Erwin Schrödinger and the Quantum Revolution is a riveting biography of a giant of physics who was as passionate about philosophy and Eastern religion as he was about science, who broke social convention to the detriment of his career, and who was a reluctant revolutionary of quantum physics. Raised on the scientific tradition of the nineteenth century, Erwin Schrödinger's major contribution to the new science of the twentieth century was his masterpiece wave theory of quanta for which he received a Nobel Prize. Schrödinger remains an integral part of the new physics of the twenty-first century.
Few scientists are known as snappy dressers, but Schrödinger sometimes made Einstein look like a fashion icon. On one occasion he had trouble gaining admission to an important scientific meeting because of his bedraggled appearance. Far more problematic were his unorthodox domestic arrangements. He horrified the old-fashioned establishment at Oxford when he turned up in England with both his wife and his mistress, and he was later not considered for a job at Princeton, working alongside Einstein, for the same reason.

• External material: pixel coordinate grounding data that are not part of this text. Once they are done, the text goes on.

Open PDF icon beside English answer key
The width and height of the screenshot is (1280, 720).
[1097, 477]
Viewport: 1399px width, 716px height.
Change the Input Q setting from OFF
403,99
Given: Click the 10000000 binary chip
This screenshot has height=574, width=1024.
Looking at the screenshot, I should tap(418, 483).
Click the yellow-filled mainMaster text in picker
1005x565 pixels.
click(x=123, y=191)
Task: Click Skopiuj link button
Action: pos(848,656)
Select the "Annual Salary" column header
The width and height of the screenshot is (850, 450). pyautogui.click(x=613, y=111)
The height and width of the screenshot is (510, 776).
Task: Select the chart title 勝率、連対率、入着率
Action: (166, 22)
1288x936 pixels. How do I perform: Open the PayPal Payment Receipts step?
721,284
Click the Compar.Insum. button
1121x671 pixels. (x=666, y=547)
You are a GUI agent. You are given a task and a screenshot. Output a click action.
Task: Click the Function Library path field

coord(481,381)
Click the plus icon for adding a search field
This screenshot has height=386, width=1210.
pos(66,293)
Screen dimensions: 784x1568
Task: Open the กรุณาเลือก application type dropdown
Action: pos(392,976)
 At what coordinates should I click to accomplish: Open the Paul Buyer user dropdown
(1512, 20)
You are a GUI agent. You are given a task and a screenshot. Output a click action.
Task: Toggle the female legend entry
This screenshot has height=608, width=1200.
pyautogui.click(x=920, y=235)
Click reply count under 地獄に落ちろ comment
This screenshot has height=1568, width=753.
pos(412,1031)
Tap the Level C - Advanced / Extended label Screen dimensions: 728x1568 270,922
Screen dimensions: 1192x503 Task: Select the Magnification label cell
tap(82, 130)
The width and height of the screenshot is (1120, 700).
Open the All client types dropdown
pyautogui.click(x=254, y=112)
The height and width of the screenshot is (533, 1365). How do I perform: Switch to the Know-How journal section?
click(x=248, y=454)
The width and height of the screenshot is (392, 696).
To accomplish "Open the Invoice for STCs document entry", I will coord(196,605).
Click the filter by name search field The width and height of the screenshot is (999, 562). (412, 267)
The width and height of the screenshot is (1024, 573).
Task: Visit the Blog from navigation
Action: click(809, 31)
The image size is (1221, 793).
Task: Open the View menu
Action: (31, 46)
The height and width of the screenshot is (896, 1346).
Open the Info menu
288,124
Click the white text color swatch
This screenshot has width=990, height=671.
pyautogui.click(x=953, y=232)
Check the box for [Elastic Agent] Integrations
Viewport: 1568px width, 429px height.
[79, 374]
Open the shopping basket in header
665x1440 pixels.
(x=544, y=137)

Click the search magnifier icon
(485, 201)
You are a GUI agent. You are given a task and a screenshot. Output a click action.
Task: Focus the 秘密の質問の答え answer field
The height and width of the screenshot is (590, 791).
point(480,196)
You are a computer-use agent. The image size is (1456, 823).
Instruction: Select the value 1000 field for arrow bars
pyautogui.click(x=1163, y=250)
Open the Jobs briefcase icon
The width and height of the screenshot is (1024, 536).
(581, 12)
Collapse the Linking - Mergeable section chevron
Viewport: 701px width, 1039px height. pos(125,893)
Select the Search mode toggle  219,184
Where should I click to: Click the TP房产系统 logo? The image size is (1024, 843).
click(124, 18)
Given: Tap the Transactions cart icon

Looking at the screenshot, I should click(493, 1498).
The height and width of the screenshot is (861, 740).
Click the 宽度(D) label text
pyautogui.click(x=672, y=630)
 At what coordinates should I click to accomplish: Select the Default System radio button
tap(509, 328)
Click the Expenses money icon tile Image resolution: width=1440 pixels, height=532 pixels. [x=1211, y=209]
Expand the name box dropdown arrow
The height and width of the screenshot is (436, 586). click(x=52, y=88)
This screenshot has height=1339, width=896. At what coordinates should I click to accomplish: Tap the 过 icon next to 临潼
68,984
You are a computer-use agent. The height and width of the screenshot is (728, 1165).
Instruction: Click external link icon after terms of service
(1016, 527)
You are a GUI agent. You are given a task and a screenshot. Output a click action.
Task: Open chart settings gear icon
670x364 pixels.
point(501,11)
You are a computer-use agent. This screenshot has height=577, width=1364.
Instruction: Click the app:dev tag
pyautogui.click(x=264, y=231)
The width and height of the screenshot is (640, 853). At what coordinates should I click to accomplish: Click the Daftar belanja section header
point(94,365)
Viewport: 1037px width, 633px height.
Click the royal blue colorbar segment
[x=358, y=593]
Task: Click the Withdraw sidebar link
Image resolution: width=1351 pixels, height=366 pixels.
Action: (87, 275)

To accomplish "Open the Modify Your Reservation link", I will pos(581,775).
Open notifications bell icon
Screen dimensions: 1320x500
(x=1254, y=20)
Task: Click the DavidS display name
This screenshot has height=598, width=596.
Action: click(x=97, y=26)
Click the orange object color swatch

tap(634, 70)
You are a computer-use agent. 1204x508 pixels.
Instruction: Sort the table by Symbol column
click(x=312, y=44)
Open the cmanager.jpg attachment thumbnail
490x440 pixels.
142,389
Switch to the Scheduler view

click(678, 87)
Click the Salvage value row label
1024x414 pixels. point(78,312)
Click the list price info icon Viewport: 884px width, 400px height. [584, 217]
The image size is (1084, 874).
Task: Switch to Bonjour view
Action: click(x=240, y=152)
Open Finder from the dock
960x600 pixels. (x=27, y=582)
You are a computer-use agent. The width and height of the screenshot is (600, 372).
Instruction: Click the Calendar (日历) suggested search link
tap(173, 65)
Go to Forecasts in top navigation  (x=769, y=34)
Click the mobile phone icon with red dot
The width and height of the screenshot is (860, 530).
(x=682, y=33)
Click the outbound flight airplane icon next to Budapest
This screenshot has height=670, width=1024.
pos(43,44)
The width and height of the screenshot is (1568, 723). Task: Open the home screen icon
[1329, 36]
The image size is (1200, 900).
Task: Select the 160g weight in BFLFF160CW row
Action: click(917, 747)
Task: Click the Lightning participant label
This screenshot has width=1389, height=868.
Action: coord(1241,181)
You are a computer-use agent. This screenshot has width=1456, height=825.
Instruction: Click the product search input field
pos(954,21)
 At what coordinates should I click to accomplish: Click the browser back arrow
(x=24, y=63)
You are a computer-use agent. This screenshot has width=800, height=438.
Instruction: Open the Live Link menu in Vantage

More than a century after the first skirmishes of the quantum revolution, it may be difficult to understand what a profound shock it was for brilliant scientists like Schrödinger and Einstein to be confronted by the specter of uncertainty at the atomic level. Gribbin creates an almost wistful picture of the solid, predictable universe understood by Newtonian physicists — a world in which immutable laws of nature governed every micron of movement in a clockwork system. How, then, could an electron be in two places at once, or move from one place to another without passing through the space between, or be in no definable place at all? John Gribbin explains the complexity of quantum mechanics, as well as the complex character of this quantum pioneer, in his signature, lucid approach that any curious mind can understand.